Pubdate: Thu, 26 Apr 2001
Source: Associated Press (Wire)
Copyright: 2001 Associated Press
Details: http://www.mapinc.org/media/27
Author: Kathy Gannon, Associated Press Writer

INSPECTORS VISIT TO SEE IF AFGHANISTAN'S POPPIES ARE REALLY GONE

Inspectors from skeptical foreign governments began crisscrossing
Afghanistan on Wednesday to check claims that the world's main
producer of opium, the sticky sap used to make heroin, has wiped out
the crop in less than a year.

Fields of green poppy pods, a major cash crop in the war- and
drought-stricken country, were banned in July by the ruling Taliban
militia's hardline leader, the reclusive Mullah Mohammed Omar.

The United Nations Drug Control Program sent its own inspectors and
concluded in March that the plants were gone. But countries battling
heroin addiction are doubtful, and on Wednesday they sent a team of 15
investigators, including two Americans, to see for themselves.

Two groups of inspectors will tour southern Afghanistan's Kandahar and
Helmand provinces, as well as eastern Nangarhar province. The regions
produce 80 percent of all poppies grown in the country.

Last year's opium harvest in Afghanistan was 4,000 tons - about 72
percent of illegal production worldwide. Eighty percent of the heroin
produced from Afghan opium was sold on the streets of Europe and about
20 percent went to the United States.

Since the ban, production has stopped, said Sandro Tucci, a spokesman
for the U.N. Drug Control Program in Vienna.

"We are 100 percent convinced that the poppies have been eliminated,"
Tucci told The Associated Press Wednesday in a telephone interview.

Tucci said the foreign inspectors also want to see the ban's effects
on farmers and poor laborers who used to collect the sap by slitting
open the pods.

Afghanistan's farmers are destitute because of the war and drought,
having lost most of their crops and much of their livestock.
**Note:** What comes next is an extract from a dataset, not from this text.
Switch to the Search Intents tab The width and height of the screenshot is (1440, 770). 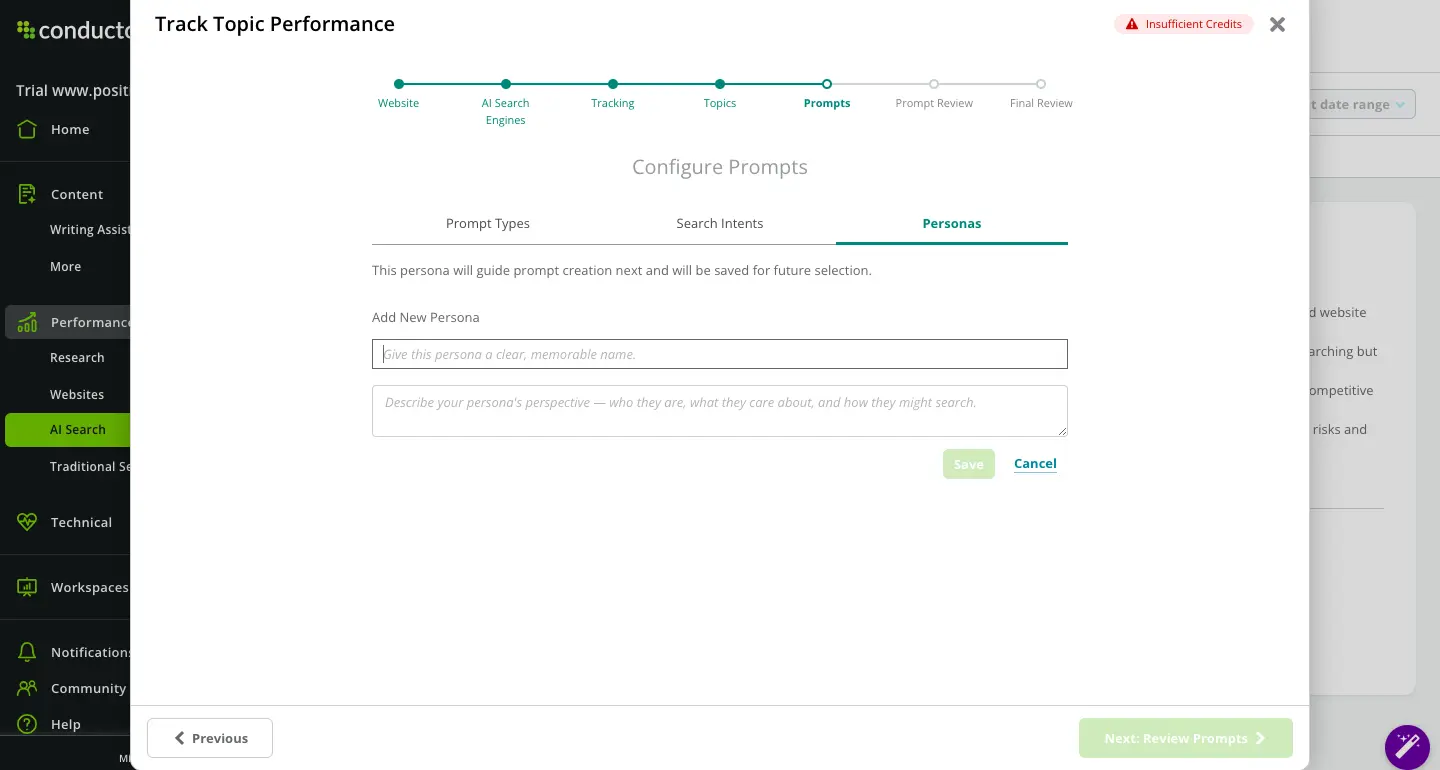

Poppies
were one of their few cash crops.

Farmers could sell a kilogram, or 2.2 pounds, of fresh opium for about
$30 last year, a U.S. State Department report said in December. It
takes about 10 kilograms of raw opium to make one kilogram of heroin.

No alternative crop was given to the farmers, and they have received
virtually no international assistance. Lack of funds forced the U.N.
Drug Control Program to shut down in eastern Nangarhar province last
year.

"We did not give them an adequate alternative. We expect this will
cause additional humanitarian problems in Afghanistan," Tucci said.
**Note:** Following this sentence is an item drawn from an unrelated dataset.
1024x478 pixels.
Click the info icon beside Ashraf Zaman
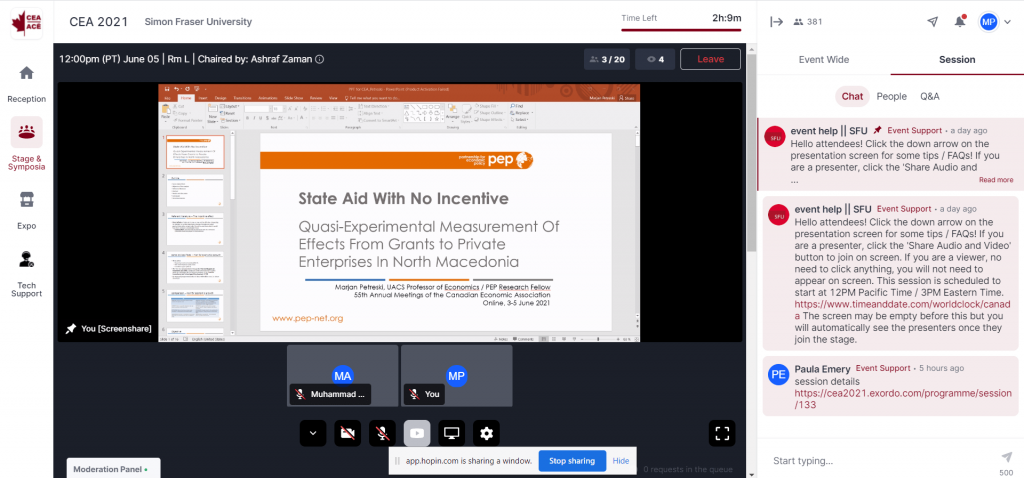(320, 59)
While U.S. government officials have been barred from Afghanistan
since 1998 because of security concerns, the anti-narcotics mission is
the second foray into the country by Americans in recent weeks.
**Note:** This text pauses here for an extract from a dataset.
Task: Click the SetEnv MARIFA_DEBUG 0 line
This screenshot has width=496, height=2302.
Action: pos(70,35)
Last week U.S. officials went on a humanitarian mission to parts of
western and northern Afghanistan to see firsthand the plight of
millions of Afghans driven from their homes by drought and war.

The United States is a leading proponent of sanctions against
Afghanistan's ruling Taliban to press it to hand over suspected
terrorist mastermind Osama bin Laden for trial.

But Tucci said the United States was also one of the first countries
to respond to UNDCP warnings of a "looming catastrophe" for Afghans
deprived of opium income.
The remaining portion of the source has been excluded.